Goal of the exercise →
Every line of the entries that holds the word "agent" is to be copied.

BEGIN Entries shown

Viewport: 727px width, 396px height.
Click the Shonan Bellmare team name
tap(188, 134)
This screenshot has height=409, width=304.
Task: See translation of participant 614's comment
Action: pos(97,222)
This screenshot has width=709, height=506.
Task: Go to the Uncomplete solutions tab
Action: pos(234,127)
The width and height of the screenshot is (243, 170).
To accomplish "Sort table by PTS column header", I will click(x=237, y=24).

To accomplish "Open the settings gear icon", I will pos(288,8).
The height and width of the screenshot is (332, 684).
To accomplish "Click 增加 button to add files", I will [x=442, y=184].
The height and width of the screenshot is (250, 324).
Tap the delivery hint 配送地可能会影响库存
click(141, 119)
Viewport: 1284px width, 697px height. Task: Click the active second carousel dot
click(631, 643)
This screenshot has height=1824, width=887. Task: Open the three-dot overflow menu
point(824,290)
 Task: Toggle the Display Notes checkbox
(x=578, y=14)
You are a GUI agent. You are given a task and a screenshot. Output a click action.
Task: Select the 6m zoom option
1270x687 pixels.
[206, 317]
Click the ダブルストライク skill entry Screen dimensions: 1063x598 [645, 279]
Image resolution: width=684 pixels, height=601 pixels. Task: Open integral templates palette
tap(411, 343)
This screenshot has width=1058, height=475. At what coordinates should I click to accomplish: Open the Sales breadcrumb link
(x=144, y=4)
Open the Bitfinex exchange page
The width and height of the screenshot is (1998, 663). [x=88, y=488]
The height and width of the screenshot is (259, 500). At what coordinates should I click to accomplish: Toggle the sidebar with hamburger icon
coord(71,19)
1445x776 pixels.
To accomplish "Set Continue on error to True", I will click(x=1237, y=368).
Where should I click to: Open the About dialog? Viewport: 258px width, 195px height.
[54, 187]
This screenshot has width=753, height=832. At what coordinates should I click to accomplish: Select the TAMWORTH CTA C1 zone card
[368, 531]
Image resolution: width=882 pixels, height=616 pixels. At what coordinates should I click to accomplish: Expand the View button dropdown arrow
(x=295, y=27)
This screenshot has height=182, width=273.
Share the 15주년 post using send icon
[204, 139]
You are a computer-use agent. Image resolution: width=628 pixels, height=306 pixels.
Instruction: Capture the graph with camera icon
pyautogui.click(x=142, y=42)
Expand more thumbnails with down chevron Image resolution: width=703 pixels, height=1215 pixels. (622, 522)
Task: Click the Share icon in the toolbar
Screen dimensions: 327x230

END Entries shown

Exercise solution →
You are a GUI agent. You are given a task and a screenshot. Output a click action.
You are a computer-use agent. Image resolution: width=628 pixels, height=306 pixels.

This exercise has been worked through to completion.